* DATA TO PROCESS:
★ ★ ★ ★
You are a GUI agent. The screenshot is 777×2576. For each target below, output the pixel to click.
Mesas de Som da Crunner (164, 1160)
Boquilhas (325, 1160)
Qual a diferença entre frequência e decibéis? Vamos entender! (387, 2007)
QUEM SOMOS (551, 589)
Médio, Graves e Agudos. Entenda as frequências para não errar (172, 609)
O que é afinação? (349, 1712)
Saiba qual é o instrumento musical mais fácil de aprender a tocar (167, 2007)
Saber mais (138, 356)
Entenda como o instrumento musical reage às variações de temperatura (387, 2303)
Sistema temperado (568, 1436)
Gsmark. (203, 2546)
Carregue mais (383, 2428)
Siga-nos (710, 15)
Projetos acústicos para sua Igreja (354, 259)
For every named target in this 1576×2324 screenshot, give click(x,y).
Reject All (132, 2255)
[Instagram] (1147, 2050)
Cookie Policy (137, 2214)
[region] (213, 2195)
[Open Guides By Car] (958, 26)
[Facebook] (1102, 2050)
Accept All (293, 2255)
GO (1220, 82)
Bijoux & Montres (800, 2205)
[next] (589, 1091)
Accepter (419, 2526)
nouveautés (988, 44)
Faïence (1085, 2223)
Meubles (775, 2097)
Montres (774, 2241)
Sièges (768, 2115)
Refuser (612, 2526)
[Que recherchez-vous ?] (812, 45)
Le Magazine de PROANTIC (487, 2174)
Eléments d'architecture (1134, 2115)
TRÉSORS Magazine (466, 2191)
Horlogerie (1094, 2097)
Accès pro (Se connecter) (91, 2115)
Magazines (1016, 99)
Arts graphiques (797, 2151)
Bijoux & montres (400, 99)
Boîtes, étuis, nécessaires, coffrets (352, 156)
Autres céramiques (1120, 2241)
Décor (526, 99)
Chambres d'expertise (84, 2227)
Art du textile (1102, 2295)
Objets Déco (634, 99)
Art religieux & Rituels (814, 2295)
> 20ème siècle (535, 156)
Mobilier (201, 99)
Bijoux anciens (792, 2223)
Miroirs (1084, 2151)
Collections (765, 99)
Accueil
★ ★ ★ ★
* WHAT IS BEING ASKED:
Number of lines containing "Entenda" in the data: state it and nothing more.

* TASK RESULT:
2